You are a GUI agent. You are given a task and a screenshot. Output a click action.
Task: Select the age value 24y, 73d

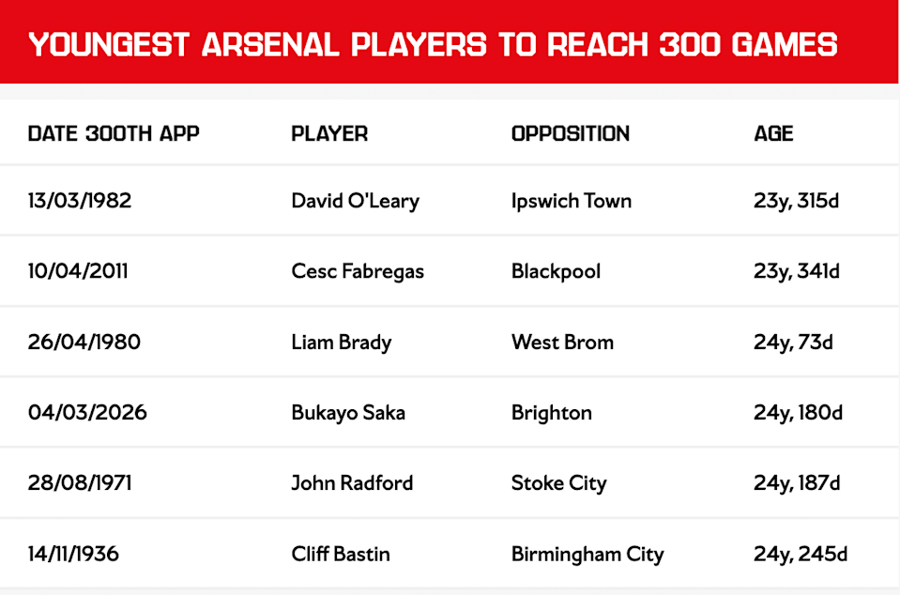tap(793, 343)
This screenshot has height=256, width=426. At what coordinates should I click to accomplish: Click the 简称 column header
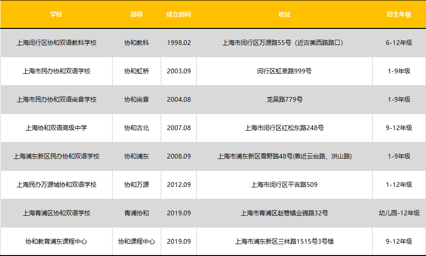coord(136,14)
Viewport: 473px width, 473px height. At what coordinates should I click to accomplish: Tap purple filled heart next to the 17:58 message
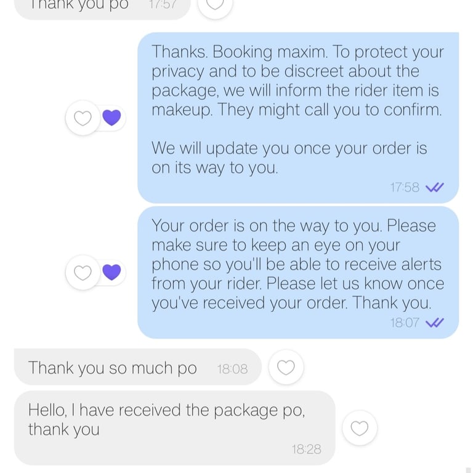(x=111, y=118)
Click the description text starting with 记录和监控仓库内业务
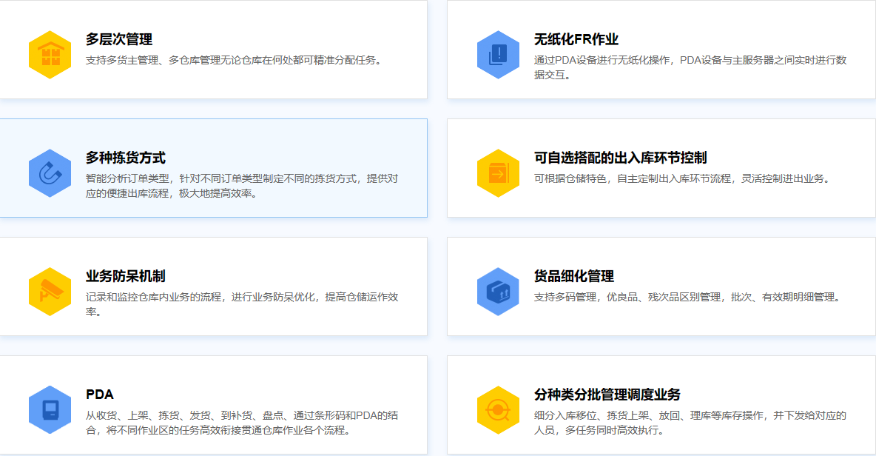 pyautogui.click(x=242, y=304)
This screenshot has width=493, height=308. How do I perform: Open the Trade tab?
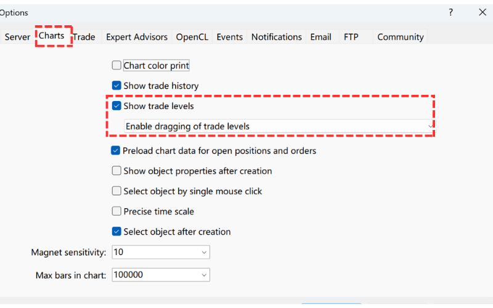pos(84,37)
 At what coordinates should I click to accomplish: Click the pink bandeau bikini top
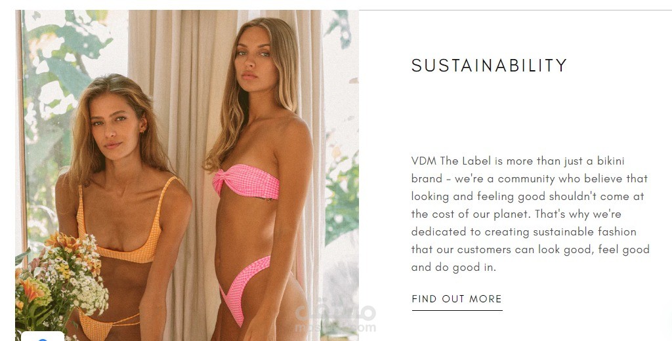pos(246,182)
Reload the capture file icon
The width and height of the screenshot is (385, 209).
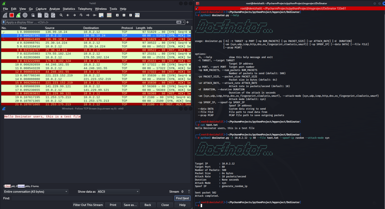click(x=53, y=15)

• Work instructions: Leaving the pictures out, transcribe the entries above exactly as written.

• Output:
You are a GUI agent. You are given a task and a screenshot. Output a click action.
Task: Select the age value 24y, 73d

tap(793, 343)
This screenshot has height=256, width=426. At what coordinates should I click to accomplish: Click the 简称 column header
coord(136,14)
Viewport: 473px width, 473px height. At what coordinates should I click to accomplish: Tap purple filled heart next to the 17:58 message
(x=111, y=118)
Click the description text starting with 记录和监控仓库内业务
 pyautogui.click(x=242, y=304)
This screenshot has width=493, height=308. How do I perform: Open the Trade tab?
pos(84,37)
 At what coordinates should I click to accomplish: Click the pink bandeau bikini top
pos(246,182)
Reload the capture file icon
The width and height of the screenshot is (385, 209).
click(x=53, y=15)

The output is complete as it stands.